→ **DATA SUPPLIED**
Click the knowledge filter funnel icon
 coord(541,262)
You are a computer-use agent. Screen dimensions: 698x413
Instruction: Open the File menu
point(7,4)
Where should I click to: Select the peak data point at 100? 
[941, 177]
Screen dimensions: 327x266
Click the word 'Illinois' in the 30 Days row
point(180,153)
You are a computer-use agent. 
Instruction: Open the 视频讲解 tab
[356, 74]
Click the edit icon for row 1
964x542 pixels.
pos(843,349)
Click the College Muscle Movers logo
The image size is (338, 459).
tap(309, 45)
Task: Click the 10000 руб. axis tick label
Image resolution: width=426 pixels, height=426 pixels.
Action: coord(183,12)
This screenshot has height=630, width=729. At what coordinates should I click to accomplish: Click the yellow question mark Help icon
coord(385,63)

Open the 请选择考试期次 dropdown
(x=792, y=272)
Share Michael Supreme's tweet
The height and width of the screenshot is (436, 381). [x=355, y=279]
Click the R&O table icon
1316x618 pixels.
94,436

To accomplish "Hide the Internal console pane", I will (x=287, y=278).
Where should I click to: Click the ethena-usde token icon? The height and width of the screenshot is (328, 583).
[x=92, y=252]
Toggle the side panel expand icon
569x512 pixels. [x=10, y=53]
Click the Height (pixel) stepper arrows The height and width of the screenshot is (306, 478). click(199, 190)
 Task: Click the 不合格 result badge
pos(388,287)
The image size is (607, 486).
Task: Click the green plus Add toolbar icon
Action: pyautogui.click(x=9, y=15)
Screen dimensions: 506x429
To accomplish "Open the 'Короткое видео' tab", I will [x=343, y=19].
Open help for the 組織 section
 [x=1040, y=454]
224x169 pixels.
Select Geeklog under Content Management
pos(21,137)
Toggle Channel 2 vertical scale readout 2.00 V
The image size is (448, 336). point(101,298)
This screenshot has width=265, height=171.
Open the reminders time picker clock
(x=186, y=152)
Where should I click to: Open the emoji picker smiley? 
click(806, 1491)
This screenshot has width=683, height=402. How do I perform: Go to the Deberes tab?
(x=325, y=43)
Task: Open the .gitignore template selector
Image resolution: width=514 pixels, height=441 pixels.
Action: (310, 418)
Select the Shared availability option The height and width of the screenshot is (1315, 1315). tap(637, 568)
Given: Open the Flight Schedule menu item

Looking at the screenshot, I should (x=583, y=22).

→ **THE TASK**
Word for word, reproduce the listing above from its start up to and including the line that has "Screen dimensions: 327x266". Give only those lines.

→ **RESPONSE TO THIS TASK**
Click the knowledge filter funnel icon
 coord(541,262)
You are a computer-use agent. Screen dimensions: 698x413
Instruction: Open the File menu
point(7,4)
Where should I click to: Select the peak data point at 100? 
[941, 177]
Screen dimensions: 327x266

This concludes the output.